Stored data entries:
⁂
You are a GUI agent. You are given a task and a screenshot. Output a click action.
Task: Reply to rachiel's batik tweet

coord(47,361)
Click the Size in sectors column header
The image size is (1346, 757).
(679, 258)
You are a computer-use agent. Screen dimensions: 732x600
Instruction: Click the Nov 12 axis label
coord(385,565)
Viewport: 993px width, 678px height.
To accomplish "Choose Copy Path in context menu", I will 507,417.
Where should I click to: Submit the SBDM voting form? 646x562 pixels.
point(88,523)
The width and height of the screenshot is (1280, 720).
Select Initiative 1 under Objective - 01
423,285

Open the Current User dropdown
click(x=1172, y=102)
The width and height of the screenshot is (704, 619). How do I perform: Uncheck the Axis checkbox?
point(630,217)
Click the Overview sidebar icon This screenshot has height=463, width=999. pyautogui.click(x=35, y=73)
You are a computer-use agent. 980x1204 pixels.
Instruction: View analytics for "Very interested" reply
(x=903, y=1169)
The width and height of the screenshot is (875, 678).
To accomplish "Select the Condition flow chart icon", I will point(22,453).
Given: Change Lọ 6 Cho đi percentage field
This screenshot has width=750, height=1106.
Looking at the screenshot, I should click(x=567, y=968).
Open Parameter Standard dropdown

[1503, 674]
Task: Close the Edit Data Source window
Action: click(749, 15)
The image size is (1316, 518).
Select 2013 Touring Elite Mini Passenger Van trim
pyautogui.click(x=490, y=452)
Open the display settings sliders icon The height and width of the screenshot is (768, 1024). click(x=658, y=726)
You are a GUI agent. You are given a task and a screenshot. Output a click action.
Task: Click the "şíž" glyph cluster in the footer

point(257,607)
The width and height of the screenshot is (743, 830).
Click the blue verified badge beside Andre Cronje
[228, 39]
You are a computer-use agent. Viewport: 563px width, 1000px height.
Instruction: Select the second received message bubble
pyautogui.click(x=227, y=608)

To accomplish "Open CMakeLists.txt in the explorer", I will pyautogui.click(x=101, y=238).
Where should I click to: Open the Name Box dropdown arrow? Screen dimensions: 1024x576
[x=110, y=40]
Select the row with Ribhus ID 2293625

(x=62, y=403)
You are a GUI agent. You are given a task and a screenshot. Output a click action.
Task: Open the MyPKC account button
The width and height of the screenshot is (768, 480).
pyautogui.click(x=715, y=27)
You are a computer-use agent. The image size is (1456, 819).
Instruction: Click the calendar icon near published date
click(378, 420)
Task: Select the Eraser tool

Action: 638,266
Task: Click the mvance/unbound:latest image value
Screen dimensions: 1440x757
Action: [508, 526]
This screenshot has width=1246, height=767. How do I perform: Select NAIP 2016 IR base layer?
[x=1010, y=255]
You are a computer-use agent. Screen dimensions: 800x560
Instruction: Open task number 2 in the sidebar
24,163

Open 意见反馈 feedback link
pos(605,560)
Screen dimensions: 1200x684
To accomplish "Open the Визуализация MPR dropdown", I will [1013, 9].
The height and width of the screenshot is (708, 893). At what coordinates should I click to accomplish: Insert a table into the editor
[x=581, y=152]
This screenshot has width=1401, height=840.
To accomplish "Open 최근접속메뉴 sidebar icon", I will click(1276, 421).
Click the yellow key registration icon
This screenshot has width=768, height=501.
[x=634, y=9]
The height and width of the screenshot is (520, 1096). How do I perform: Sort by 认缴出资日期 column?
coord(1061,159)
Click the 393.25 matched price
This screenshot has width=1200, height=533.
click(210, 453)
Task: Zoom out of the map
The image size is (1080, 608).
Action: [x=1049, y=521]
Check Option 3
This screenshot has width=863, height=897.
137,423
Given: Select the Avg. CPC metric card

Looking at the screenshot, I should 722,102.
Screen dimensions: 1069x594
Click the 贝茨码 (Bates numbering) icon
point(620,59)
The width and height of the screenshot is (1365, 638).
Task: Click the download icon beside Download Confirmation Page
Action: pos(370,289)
⁂
Assigned task:
Whenever the word "Viewport" shows up in a line of the entries above, copy that line.

Result:
Viewport: 993px width, 678px height.
You are a computer-use agent. Viewport: 563px width, 1000px height.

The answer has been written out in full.